From the Java Jazz festival to the Jakarta International Film Festival, from the Utan Kayu to the Ubud literary festivals, from exhibitions of local artists abroad and to the CP Biennale, and to all the budding productions and exhibits across the archipelago, Indonesia's arts scene has brimmed over to make a mark, nationally and internationally, mostly through private and individual means.

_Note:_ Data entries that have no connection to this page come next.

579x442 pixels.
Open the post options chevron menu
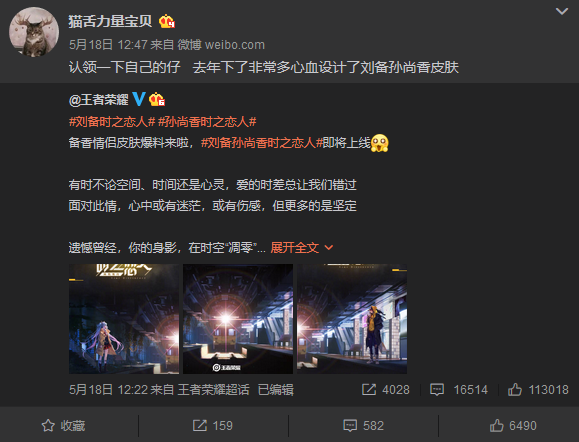(x=562, y=12)
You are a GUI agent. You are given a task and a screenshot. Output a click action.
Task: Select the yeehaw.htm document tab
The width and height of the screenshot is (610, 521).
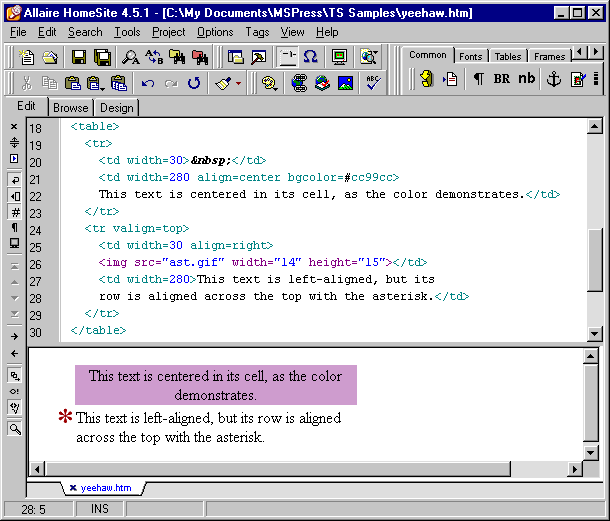(105, 488)
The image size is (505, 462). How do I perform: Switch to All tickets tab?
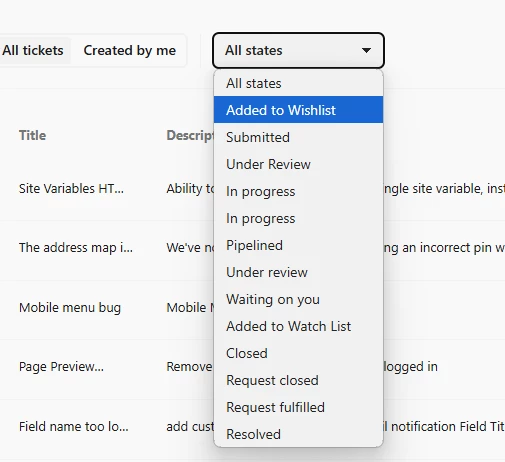coord(33,50)
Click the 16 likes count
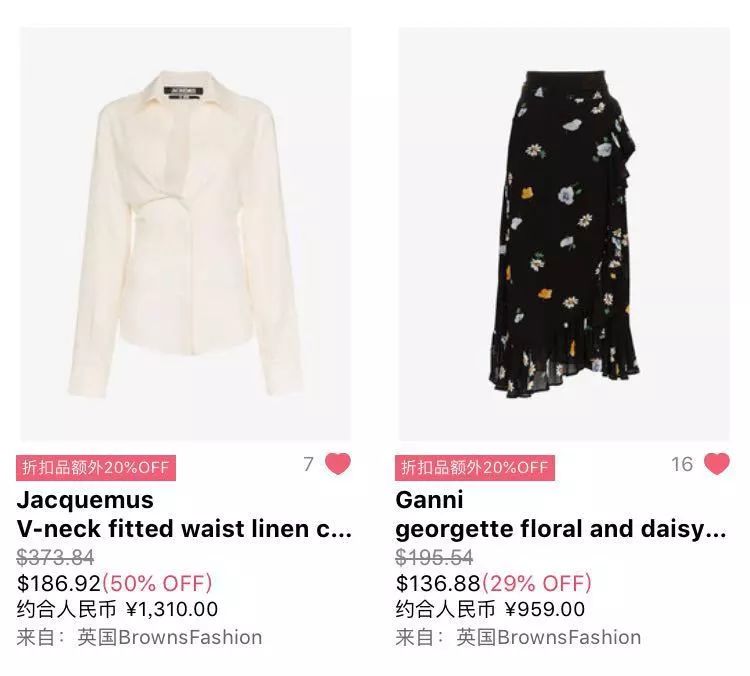This screenshot has width=750, height=676. [x=682, y=464]
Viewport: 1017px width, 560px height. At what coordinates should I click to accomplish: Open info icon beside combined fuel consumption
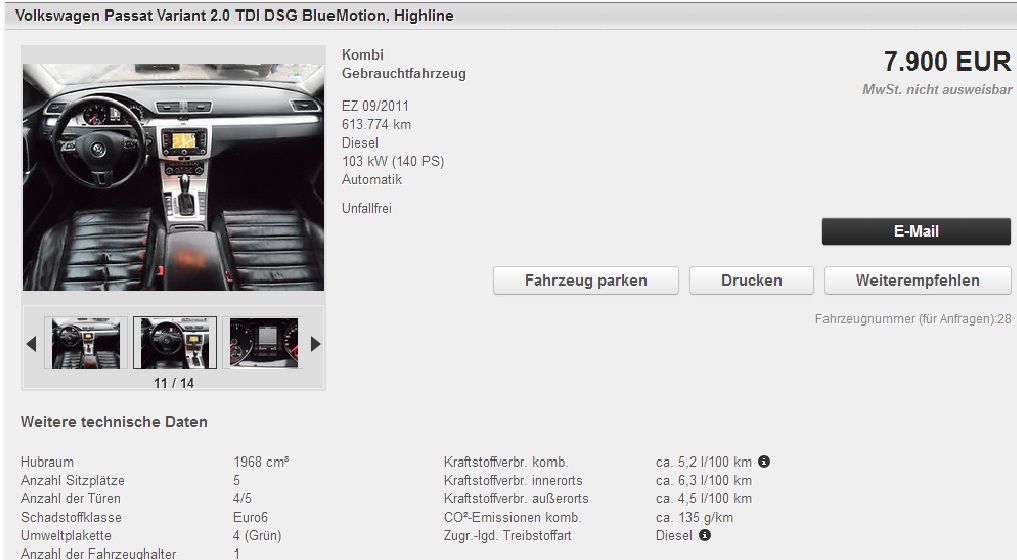tap(764, 462)
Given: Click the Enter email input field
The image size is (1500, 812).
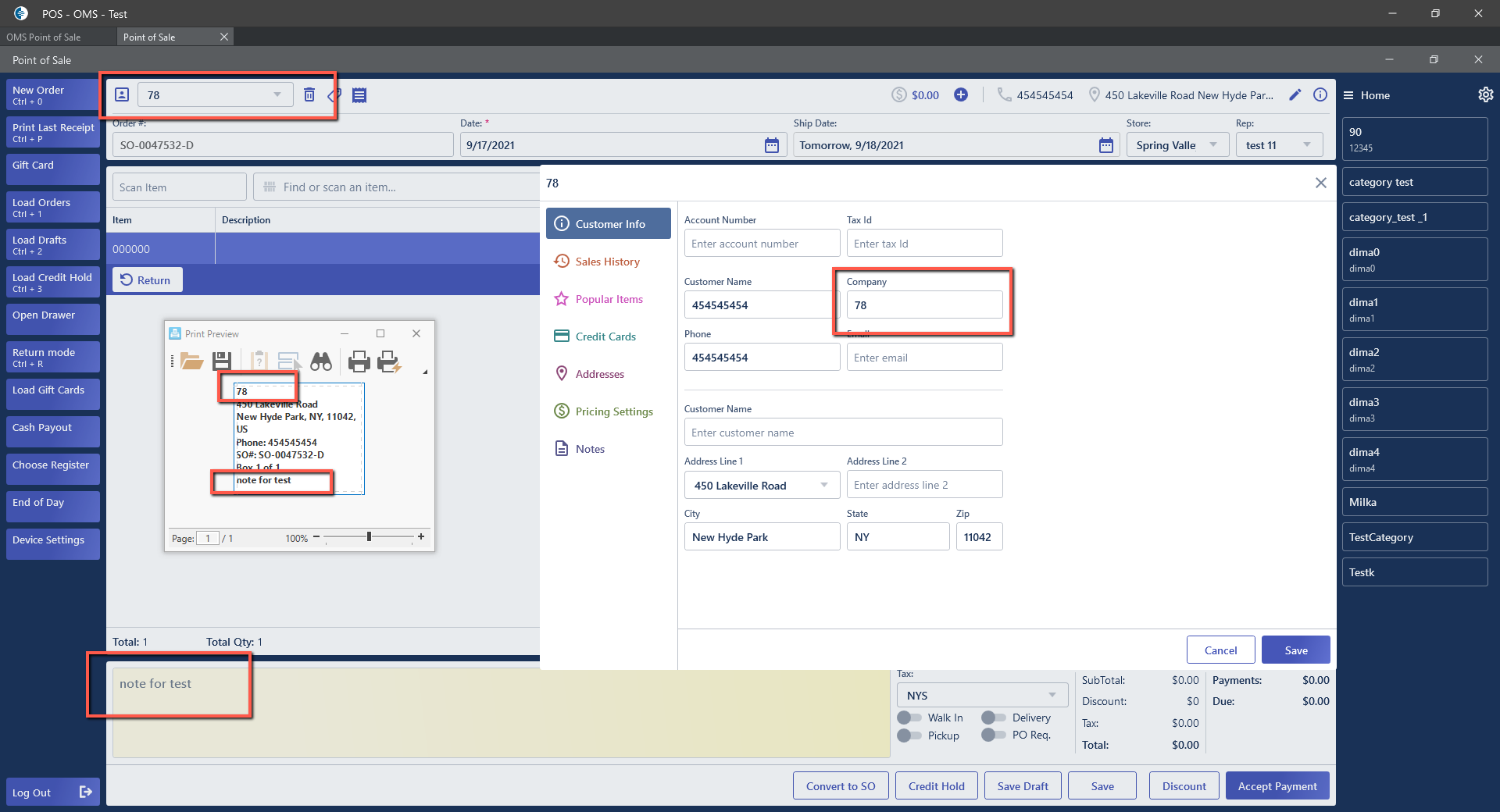Looking at the screenshot, I should click(924, 358).
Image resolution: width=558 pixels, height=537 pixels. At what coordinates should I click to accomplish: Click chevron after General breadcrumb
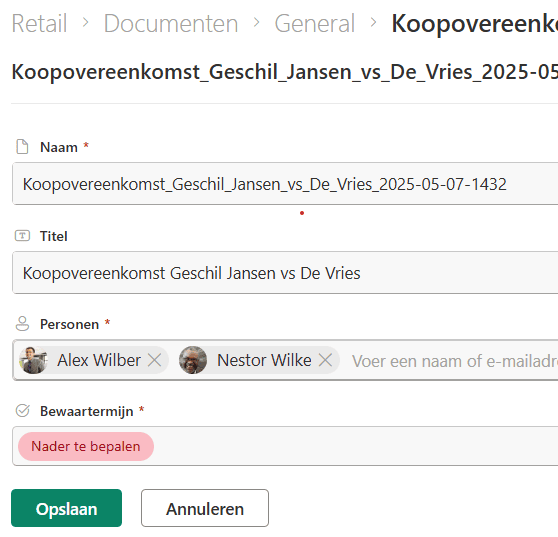(373, 23)
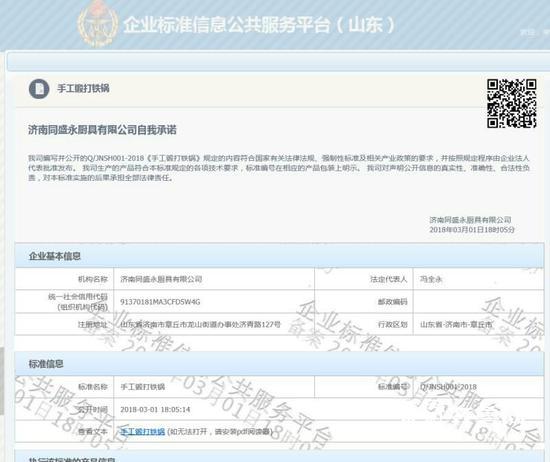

Here, we take a look at some of the performances that have graced the year -- and through them, at the country's potential in the year ahead for defining -- and recognizing -- its own unique cultural scene as a fusion of the traditional and the contemporary, the indigenous and the foreign.

-- The Jakarta Post

Photo A: JP/R. Bertho Wedhatama

WHOLE LOTTA HEART: Godfather of Soul James Brown heats up Jakarta during the Java Jazz Festival at the Jakarta Convention Center from March 4 to 6. A portion of proceeds from ticket sales were donated to tsunami victims in Aceh.

Photo C: JP/P.J. Leo

SPIRITUAL GRACE: Dancers of South Korea's Didim Dance Company stage a traditional dance during the 4th Schouwburg Festival 2005 at the Jakarta Arts Institute (GKJ). The festival, from Sept. 8 through Sept. 29, aimed to commemorate the 18th anniversary of the institute.

Photo D: JP/P.J. Leo

MIME A LA INDONESIA: Contemporary pantomime group Sena Didi Mime was among the dozens of local and foreign performance groups featured during the 4th Schouwburg Festival 2005, and presented a Western art form with a distinctly Indonesian interpretation.

Photo E: JP/P.J. Leo

TRIBAL WEALTH: Papua tribesman perform a traditional dance during the Kamoro festival. Also called Kamoro Kakuru, the festival, which was held from Sept. 29 though Oct. 2 this year, preserves the cultural heritage of the Kamoro in showing visitors the richness of their culture.

Photo F: JP/P.J. Leo

ASIAN FUSION: An Okinawan performing group beat shime-daiko (small drums) in accompaniment to China's cheng beng dance in Eisai Medley at Taman Ismail Marzuki, Central Jakarta. The eclectic performance from Japan was part of the Art Suku II Kencan Budaya Nusantara festival, held from Nov. 17 through Nov. 19.

Photo G: JP/P.J. Leo

CHAIN OF CONTINUITY: Dancers of Riau's Talang Mamak tribe stage a traditional dance during the Art Suku II Kencan Budaya Nusantara festival, a tribute to preserving the nation's cultural heritage.